Author : Helstrom
“What are you doing?”
I looked up from the astrogation table and into the curious eyes of a five-year-old girl hovering in the access hatch.
“Hey, hey,” I said, “I don’t think you’re supposed to be here.”
“I wanted to see out the window. Captain said it was okay.”
Of course he had. The captain was a ‘fourth generation’ spacer. Back in my time, with mining operations just beginning, spacers were recruited from the ranks of kumpels, roughnecks and sat-divers, resulting in strongly reeking ships populated by loud men with short necks and the very strong absence of curiosity that comes from living in an environment where any moving part you don’t know intimately can probably kill you. These days the profit margins were so huge they were shipping out whole families who would spend most of their life on one of the colonies – including their children.
“Okay then,” I smiled, “But just a few minutes. I’m doing important stuff.”
She flashed a grin revealing a few missing teeth and pushed herself through the hatch, deftly settling into a corner between the tracking telescope and the cupola frame. Children adapted to free-fall in next to no time at all. At the turn of a switch, the cupola blinds withdrew and space unfolded before us. She glued herself to the window for a while, but deep space isn’t much to look at and she soon took more interest in the myriad of astrogation equipment in the room.
Settling herself in the cupola, she asked: “Is that the map?”
“No, not really. I don’t use a lot of maps. This is a plot, it shows me how much time it takes until we have to make another burn, like when we left. Remember how you had to stay in bed and got real heavy? That was a burn,”
She scowled, “I know what a burn is, silly. So it tells you where we’re going?”
“Well, pretty much, yes.”
“Then it’s a map!” She giggled triumphantly.
“You’re smarter than you look with those missing teeth.”

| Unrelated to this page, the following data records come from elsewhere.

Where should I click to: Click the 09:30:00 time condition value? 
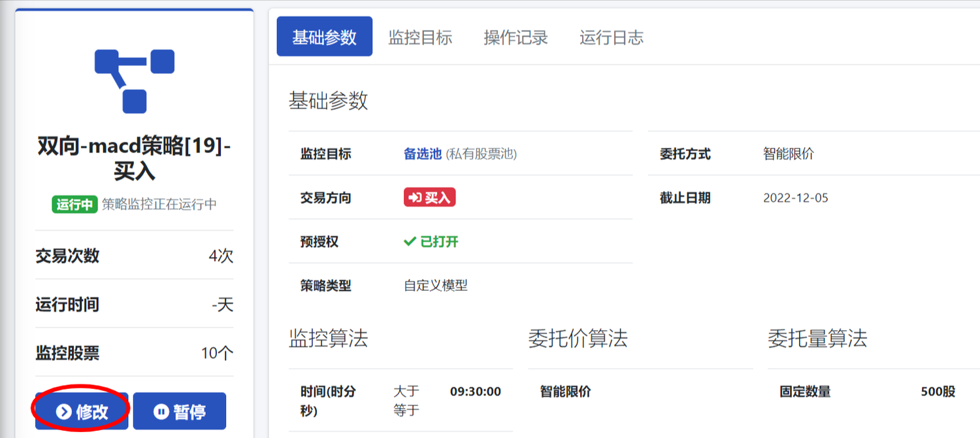coord(475,392)
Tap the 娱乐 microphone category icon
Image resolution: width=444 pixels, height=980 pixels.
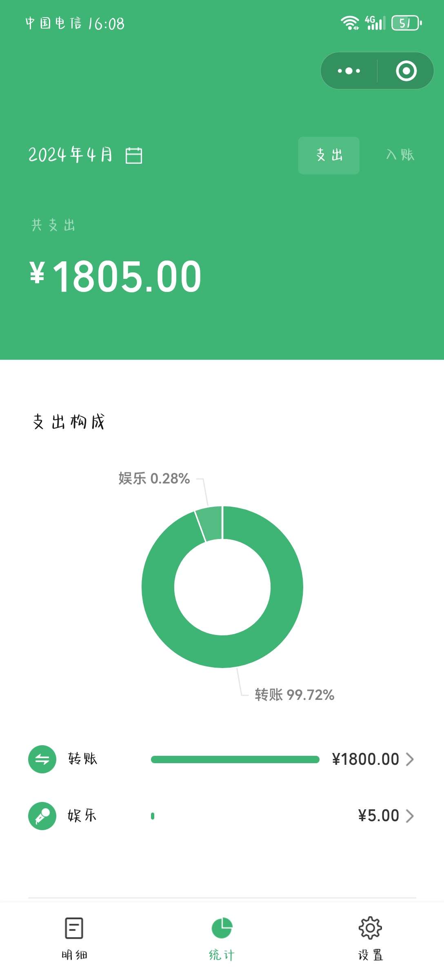pyautogui.click(x=42, y=816)
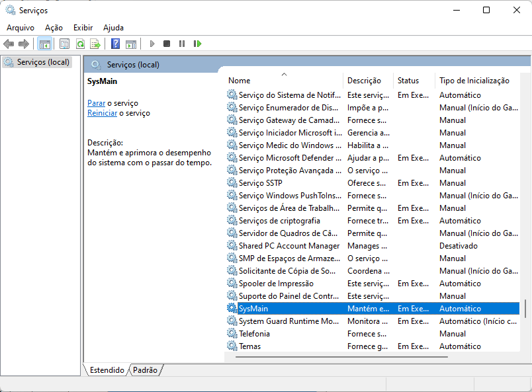
Task: Open the Ação menu
Action: 54,27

“Don’t you have a computer for this?”
“I do – three, in fact. But computers can be wrong sometimes, and most of the knobs and dials in here let me check things for myself. If it gets really bad I can even do it on paper.”
“What if you’re wrong too?”
“Well, that depends on how far wrong I am We could crash into Venus instead of going into orbit. Or we could shoot past her, pick up a gravity boost and fly into the sun if we’re too fast for a rescue boat to catch up with us. But my job is to make sure that doesn’t happen so you get to your new home safely.”
She nodded, a serious frown on her face, “That’s very important.”
It was the nicest thing anyone had said about my work in a while – I laughed and gave her a hug before pushing her back towards the hatch: “Now, go back to the ring and let me work, okay? I’ll show you more after dinner if you want. Oh, and if you see the captain, make sure you tell him how important my job is.”